The composite operator — global shrinkage with selective protection, followed by coarse-graining — is formally analogous to a renormalization group (RG) step in physics: integrate out small-scale degrees of freedom while preserving chosen macroscopic observables. This opens tractable mathematical questions: which graph observables are conserved under the sleep RG step? Candidates include cut structure, modularity at a coarse scale, and predictive mutual information with future task variables. One specific prediction is that compression may exhibit phase transitions as sleep pressure or slow-wave activity intensity varies — regime changes analogous to annealing temperature, testable in paradigms that manipulate sleep architecture.

Open questions

Which ℒ and 𝒰? The theory is currently a model class. Different choices of complexity and utility functional generate different predictions; the biologically correct choice requires both mechanistic argument and empirical discrimination. Stage-specific operators. NREM and REM sleep involve distinct rhythms and plasticity mechanisms; the mapping of specific operators to specific stages is a proposal, not an established claim. Structural invariants. The RG invariants question — which macroscopic observables are conserved under the sleep transform — is tractable but open.

Limitations

The theory does not claim a new biological mechanism — every mechanism invoked is already established in the neuroscience literature. The claim is that they are unified instances of a single computational objective. The simulation results presented here are on synthetic graphs and the reconstructed Feld et al. topology; they are demonstrations of operator behaviour under plausible parameter ranges, not fits to individual subject data. Fitting operator C to pre- and post-sleep edge recall data from an explicit graph paradigm remains to be done and is the definitive validation step.

Methods

Graph construction

Synthetic graphs were generated as Erdős–Rényi ER(N, p) graphs with N ∈ {20, 50, 100, 200} and p ∈ {0.1, 0.2, 0.3}, and as Barabási–Albert preferential attachment graphs with the same N values and attachment parameter m ∈ {2, 4}. Initial edge weights were drawn from a log-normal distribution Log𝒩(μ=0, σ=0.5), truncated to (0,1], to approximate the variability of pre-sleep recall probabilities in behavioural paradigms. The Feld et al. (2022) graph was reconstructed from the full specification in their paper: 27 nodes with reported centrality statistics, 36 directed edges, with node centrality computed using NetworkX 3.x on the reconstructed adjacency matrix.
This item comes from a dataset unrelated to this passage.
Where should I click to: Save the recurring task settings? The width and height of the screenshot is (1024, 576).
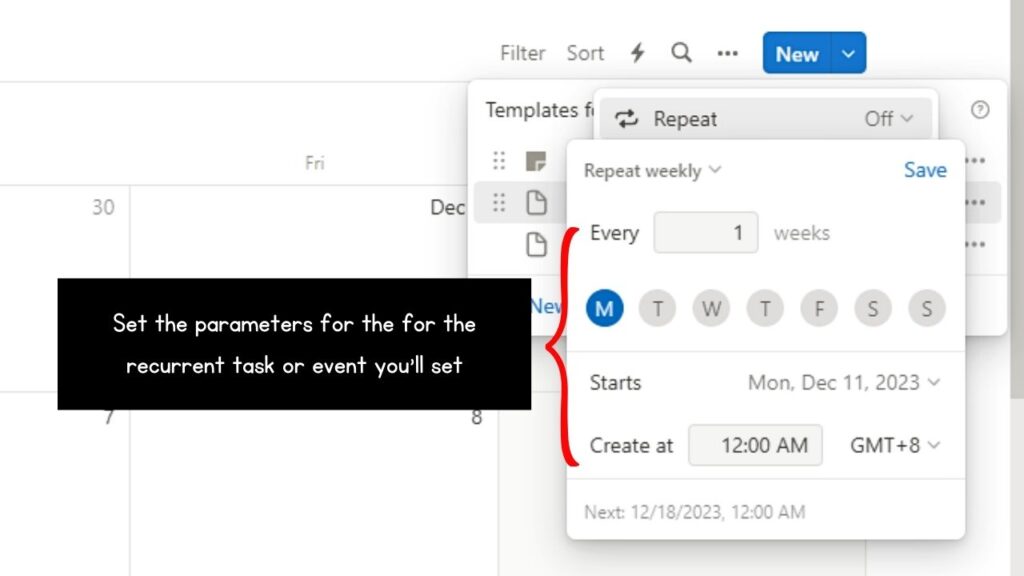(x=924, y=170)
Composite operator simulation

For each graph, the four-step composite operator was applied as follows: (1) global shrinkage by factor α; (2) replay reinforcement — add η·s_e to each edge, where s_e is the product of endpoint betweenness centrality scores, normalised to sum to 1 across all edges; (3) threshold: retain edges with w_e > τ; (4) coarse-graining: apply Louvain community detection and record resulting modularity Q. Parameter ranges: α ∈ {0.4, 0.5, 0.6, 0.7, 0.8, 0.9}, η ∈ {0.1, 0.2, 0.3, 0.4, 0.5}, τ ∈ {0.1, 0.2, 0.3}. Each parameter combination was applied to 50 independently sampled graphs at each (N, type) setting. All simulations were implemented in Python 3.11 using NetworkX, NumPy, and SciPy.
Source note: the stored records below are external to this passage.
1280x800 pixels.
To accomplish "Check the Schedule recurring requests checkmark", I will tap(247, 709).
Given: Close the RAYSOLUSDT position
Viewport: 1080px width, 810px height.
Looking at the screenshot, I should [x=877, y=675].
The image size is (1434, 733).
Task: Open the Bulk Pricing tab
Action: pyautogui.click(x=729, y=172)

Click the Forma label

Baseline model and observables

The baseline consolidation model applies uniform multiplicative strengthening w_e ← βw_e (β > 1) followed by the same thresholding step. It preserves relative edge weights and predicts no differential survival across centrality levels. Model comparison uses Spearman ρ between structural centrality score and post-sleep edge survival probability. Edge-entropy was computed as H_edges = −Σ p_e log p_e on normalised edge weights. Backbone fraction was defined as the cumulative weight share of the top-10% of edges by weight. Modularity Q was computed using the Louvain algorithm with resolution parameter γ = 1.0. All code will be made available at [repository TBC upon acceptance].